We apologize for the hurt and offense this incident has caused in our community. The School Board is committed to fostering a responsive, caring, and inclusive culture where all feel valued, supported, and hopeful. The School Board Governance Manual establishes expectations of school board members to act with respect to community members.
So offensive, in fact, that it couldn’t even be mentioned in the email.
This morning, I got a clue via a report from WTOP News (“Fairfax Co. school board member apologizes after using slur in hot mic moment“):
Fairfax County School Board member Karen Keys-Gamarra was heard using a slur about people with disabilities during a hot mic moment at the board’s Thursday meeting.
Board members were sorting out how to let an audience member speak for someone who couldn’t be in attendance when at-large member Keys-Gamarra can be heard saying “We cannot be this r—-.”
Keys-Gamarra sent a statement to WTOP, saying she deeply regretted using the word.
“While I did not intend an offensive word to refer to any particular person or the parent community, I did insult my fellow school board members, and in turn, offended members of the community,” Keys-Gamarra wrote.

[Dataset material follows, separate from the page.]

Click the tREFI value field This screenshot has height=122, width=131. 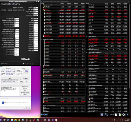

“I thought the board should allow a parent to finish her point and was frustrated with the outcome,” the statement continued. “I know that word has historically been used to ridicule and demean others in ways that run counter to my beliefs and the work I’ve championed as a School Board member.
Keys-Gamarra concluded by saying “that’s not what is in my heart,” and asked for forgiveness from her fellow board members and the community.
A group serving special needs kids and their parents in the county said that Keys-Gamarra also reached out to them to apologize.
I went out on a limb and guessed the word in question is retarded. Sure enough, a Google search with her name and the word produces a few results—although several not in relation to the incident itself, including an undated news roundup page on the FCPS website and the minutes of a Fairfax County Planning Commission Schools Committee from 2017. So, apparently, it’s possible to spell out the word on official county websites, including the school’s, but not in county emails or local news websites.
To be clear, Keys-Gamarra shouldn’t have used that word in a public meeting. Even though she didn’t use it to describe a person with a developmental disability, the word is widely considered a slur.
But is it so offensive that it can’t be spelled out?
Surely, it’s less offensive than the N-word. While our historical treatment of those with severe mental disabilities was pretty horrific, I don’t view it as comparably socially charged.
Then there’s the F-word, which most adults I know use with regularity but is nonetheless considered too vulgar for polite company.
Apparently, unbeknownst to me, there’s now an R-word.
Fifty years ago, George Carlin unveiled his famous list of “Seven Words You Can Never Say on Television.” While you can in fact say at least three of them on network television at this point, at least thee of them are now letter-words, including the aforementioned F-word.
There are, at most, 26 possible words that we can deem unsayable under this convention.